start Provided data
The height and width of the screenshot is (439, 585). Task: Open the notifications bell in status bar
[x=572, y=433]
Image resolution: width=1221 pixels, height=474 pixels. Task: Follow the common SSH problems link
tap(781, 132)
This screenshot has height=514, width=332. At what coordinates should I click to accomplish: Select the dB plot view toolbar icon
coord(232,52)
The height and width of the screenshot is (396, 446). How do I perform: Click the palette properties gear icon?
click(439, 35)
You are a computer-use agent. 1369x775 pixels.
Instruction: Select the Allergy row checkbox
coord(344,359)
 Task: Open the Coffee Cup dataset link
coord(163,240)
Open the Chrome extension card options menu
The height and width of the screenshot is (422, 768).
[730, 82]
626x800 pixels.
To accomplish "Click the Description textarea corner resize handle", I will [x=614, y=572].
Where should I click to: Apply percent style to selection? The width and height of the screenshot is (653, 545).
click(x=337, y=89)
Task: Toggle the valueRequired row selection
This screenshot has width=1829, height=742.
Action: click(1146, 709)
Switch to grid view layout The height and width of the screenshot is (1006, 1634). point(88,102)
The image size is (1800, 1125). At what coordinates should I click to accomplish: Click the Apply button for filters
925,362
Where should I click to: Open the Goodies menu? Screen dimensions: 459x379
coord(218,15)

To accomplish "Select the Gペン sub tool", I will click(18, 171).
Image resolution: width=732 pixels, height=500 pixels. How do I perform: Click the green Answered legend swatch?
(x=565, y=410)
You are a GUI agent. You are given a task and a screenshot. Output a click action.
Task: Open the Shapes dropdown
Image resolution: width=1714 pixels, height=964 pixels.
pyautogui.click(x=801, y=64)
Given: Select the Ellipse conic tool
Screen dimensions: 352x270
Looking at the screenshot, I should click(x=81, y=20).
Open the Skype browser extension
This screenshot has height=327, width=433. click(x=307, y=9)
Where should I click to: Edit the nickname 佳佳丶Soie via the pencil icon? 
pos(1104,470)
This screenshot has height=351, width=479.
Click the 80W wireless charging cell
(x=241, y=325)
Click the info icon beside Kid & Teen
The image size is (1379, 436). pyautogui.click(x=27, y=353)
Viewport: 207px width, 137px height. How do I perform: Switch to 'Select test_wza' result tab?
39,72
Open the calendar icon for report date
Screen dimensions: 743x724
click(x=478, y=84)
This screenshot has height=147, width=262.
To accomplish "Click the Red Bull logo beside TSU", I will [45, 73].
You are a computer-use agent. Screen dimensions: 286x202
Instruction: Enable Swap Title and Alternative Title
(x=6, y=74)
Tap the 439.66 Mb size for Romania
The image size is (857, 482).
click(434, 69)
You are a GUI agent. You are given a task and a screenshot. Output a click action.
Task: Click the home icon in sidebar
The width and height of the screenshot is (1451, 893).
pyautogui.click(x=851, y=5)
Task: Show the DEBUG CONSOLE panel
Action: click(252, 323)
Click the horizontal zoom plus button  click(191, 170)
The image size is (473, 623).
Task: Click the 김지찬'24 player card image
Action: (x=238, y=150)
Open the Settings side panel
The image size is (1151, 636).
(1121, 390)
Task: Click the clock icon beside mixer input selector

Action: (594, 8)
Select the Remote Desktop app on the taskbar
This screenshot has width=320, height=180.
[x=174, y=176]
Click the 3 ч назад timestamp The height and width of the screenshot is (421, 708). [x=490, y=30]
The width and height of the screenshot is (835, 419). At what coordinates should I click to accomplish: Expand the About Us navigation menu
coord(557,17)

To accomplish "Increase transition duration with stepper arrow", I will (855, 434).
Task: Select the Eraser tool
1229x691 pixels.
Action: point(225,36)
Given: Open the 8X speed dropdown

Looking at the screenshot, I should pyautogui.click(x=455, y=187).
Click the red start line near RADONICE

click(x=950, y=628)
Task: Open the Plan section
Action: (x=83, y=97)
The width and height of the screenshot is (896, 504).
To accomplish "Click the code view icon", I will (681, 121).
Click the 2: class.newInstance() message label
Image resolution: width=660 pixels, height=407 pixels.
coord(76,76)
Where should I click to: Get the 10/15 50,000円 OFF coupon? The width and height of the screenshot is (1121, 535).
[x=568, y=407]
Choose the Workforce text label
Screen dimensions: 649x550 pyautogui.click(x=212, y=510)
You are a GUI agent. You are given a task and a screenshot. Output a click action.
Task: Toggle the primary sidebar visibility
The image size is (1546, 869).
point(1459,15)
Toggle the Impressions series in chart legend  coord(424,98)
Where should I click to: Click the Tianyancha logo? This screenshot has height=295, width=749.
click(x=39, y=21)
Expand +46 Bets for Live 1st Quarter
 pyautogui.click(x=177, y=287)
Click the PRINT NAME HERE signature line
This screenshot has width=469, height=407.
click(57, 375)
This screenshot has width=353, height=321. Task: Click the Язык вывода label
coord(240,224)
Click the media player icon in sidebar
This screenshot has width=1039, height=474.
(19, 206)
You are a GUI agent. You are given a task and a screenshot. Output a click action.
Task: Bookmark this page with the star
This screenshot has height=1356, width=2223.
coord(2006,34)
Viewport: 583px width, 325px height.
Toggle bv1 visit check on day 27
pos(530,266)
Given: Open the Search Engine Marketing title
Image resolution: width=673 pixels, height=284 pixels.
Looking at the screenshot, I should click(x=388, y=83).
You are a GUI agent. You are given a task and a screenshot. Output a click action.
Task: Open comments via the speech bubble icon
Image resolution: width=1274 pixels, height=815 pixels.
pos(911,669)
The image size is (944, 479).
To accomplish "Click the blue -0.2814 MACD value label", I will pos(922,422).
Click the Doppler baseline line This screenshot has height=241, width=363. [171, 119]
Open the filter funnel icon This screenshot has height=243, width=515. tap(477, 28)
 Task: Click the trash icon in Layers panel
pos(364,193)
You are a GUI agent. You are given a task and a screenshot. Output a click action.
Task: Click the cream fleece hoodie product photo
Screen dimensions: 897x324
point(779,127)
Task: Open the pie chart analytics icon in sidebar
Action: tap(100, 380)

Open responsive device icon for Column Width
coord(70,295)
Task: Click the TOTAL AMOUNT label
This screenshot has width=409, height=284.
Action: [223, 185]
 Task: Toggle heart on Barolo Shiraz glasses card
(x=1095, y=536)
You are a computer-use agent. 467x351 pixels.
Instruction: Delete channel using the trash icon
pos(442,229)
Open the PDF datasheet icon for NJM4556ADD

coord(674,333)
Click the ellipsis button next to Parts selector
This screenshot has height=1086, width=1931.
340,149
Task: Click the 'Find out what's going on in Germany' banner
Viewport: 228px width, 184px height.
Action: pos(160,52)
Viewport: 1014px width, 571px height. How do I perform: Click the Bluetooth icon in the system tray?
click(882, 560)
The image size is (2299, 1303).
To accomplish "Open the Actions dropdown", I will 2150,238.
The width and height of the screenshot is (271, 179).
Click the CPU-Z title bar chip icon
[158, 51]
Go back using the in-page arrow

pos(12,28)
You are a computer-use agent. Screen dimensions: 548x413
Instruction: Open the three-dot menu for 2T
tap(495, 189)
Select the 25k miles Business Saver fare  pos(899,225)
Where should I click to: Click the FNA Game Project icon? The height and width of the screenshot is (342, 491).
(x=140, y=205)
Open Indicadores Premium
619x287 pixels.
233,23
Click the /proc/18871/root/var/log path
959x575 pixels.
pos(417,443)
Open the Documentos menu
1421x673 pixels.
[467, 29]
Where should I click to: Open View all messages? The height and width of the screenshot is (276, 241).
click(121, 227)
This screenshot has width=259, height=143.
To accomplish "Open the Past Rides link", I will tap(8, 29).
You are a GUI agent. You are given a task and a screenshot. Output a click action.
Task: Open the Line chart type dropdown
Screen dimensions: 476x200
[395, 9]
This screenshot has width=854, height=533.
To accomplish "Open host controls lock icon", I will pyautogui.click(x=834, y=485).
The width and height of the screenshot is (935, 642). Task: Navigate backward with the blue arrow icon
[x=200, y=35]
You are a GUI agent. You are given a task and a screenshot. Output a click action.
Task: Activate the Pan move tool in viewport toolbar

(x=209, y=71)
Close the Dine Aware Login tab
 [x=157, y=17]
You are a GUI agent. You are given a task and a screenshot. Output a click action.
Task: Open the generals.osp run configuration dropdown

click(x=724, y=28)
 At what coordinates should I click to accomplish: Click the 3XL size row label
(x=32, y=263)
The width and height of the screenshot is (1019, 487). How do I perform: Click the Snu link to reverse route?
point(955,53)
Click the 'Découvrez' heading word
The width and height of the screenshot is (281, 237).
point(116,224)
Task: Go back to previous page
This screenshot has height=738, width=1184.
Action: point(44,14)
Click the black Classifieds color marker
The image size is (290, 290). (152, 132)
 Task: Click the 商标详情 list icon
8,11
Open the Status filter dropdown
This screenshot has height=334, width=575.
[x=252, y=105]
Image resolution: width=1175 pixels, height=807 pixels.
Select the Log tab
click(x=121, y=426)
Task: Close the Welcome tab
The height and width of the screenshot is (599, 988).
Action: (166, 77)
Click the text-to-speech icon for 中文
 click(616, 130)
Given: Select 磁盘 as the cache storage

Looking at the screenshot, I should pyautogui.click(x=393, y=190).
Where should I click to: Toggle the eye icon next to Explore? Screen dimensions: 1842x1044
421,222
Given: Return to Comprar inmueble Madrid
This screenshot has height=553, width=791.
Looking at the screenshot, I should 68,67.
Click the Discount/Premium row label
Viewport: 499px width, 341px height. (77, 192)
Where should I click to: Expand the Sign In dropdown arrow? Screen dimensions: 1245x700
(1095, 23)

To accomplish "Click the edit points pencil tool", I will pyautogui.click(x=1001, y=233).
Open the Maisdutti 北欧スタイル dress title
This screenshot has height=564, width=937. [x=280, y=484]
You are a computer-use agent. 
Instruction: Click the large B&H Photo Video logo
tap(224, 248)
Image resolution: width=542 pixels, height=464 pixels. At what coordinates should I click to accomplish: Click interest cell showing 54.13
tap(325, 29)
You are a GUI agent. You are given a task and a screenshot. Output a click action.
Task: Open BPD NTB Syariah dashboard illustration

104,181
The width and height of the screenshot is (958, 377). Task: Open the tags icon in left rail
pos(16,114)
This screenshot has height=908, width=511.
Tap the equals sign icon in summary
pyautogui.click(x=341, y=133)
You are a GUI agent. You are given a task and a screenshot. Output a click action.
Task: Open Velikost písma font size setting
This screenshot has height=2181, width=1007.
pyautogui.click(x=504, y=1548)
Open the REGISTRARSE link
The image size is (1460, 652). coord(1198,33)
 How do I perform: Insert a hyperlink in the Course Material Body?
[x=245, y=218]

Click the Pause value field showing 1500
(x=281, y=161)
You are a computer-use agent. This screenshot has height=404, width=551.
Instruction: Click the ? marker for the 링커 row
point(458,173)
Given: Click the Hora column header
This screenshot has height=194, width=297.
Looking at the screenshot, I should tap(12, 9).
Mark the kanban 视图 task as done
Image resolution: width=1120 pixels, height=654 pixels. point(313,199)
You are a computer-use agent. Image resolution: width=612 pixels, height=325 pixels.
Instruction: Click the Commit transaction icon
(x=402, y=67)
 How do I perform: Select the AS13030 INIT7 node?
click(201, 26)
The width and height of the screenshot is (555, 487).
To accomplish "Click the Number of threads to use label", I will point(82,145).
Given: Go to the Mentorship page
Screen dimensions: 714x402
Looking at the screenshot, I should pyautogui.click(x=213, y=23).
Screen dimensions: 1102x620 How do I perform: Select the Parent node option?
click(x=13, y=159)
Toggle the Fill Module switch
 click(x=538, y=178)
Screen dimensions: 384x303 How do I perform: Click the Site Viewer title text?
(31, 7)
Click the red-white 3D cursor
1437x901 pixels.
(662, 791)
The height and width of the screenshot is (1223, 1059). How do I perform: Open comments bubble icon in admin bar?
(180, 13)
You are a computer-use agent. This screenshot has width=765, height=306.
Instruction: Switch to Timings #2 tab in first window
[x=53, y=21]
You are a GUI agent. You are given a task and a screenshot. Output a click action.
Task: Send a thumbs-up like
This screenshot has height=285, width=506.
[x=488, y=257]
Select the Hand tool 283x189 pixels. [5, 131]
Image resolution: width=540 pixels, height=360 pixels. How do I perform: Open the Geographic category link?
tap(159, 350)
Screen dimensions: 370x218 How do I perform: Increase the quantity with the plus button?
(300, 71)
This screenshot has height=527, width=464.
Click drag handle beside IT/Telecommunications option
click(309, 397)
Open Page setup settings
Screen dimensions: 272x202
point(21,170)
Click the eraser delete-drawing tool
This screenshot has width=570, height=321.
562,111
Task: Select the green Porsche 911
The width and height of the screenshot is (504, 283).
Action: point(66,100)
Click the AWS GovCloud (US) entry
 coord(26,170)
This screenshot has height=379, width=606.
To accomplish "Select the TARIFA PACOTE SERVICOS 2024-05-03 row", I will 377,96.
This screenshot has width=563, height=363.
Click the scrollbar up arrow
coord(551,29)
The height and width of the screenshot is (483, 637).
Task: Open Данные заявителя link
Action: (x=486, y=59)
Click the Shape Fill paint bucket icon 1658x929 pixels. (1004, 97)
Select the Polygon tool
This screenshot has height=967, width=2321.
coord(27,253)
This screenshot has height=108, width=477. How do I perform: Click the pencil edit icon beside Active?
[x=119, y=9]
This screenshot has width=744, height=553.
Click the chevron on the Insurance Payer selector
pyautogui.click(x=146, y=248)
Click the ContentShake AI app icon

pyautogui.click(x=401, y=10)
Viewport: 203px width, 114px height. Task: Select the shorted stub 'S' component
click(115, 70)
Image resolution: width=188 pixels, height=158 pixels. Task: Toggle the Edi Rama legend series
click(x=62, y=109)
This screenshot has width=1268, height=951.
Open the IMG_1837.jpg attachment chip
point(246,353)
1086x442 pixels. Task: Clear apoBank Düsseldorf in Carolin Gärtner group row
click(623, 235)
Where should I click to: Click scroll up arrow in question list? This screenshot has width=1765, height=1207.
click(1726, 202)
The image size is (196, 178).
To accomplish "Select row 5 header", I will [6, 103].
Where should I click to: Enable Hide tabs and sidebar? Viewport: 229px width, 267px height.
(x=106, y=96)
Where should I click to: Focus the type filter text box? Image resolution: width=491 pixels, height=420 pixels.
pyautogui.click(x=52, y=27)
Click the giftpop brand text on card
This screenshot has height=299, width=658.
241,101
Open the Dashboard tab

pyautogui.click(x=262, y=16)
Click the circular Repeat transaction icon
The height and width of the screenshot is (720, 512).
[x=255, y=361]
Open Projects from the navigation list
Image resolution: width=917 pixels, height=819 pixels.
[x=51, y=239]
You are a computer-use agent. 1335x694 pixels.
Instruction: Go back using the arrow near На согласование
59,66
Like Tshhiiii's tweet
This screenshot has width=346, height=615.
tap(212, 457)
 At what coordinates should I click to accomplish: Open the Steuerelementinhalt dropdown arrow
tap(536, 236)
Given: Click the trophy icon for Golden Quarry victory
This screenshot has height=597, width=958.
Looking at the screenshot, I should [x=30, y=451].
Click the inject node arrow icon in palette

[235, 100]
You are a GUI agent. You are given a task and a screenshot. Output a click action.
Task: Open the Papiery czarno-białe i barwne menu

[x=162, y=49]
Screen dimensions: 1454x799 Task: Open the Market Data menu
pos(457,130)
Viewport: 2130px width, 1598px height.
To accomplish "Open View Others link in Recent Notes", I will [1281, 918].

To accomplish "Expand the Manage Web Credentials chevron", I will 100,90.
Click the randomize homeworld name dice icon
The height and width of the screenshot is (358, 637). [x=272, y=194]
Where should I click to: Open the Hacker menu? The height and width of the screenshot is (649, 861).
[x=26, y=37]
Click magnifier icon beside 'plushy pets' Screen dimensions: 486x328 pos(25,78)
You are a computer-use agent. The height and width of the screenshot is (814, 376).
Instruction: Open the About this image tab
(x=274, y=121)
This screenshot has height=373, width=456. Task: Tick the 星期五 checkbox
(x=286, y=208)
end Provided data
Stated exercise: Can you turn the lines of the records between the one containing "Click the giftpop brand text on card" and the one containing "tap(536, 236)", inclusive, into a JSON list of strings with one string per line and blank lines omitted?

Finished task:
[
  "Click the giftpop brand text on card",
  "This screenshot has height=299, width=658.",
  "241,101",
  "Open the Dashboard tab",
  "pyautogui.click(x=262, y=16)",
  "Click the circular Repeat transaction icon",
  "The height and width of the screenshot is (720, 512).",
  "[x=255, y=361]",
  "Open Projects from the navigation list",
  "Image resolution: width=917 pixels, height=819 pixels.",
  "[x=51, y=239]",
  "You are a computer-use agent. 1335x694 pixels.",
  "Instruction: Go back using the arrow near На согласование",
  "59,66",
  "Like Tshhiiii's tweet",
  "This screenshot has width=346, height=615.",
  "tap(212, 457)",
  " At what coordinates should I click to accomplish: Open the Steuerelementinhalt dropdown arrow",
  "tap(536, 236)"
]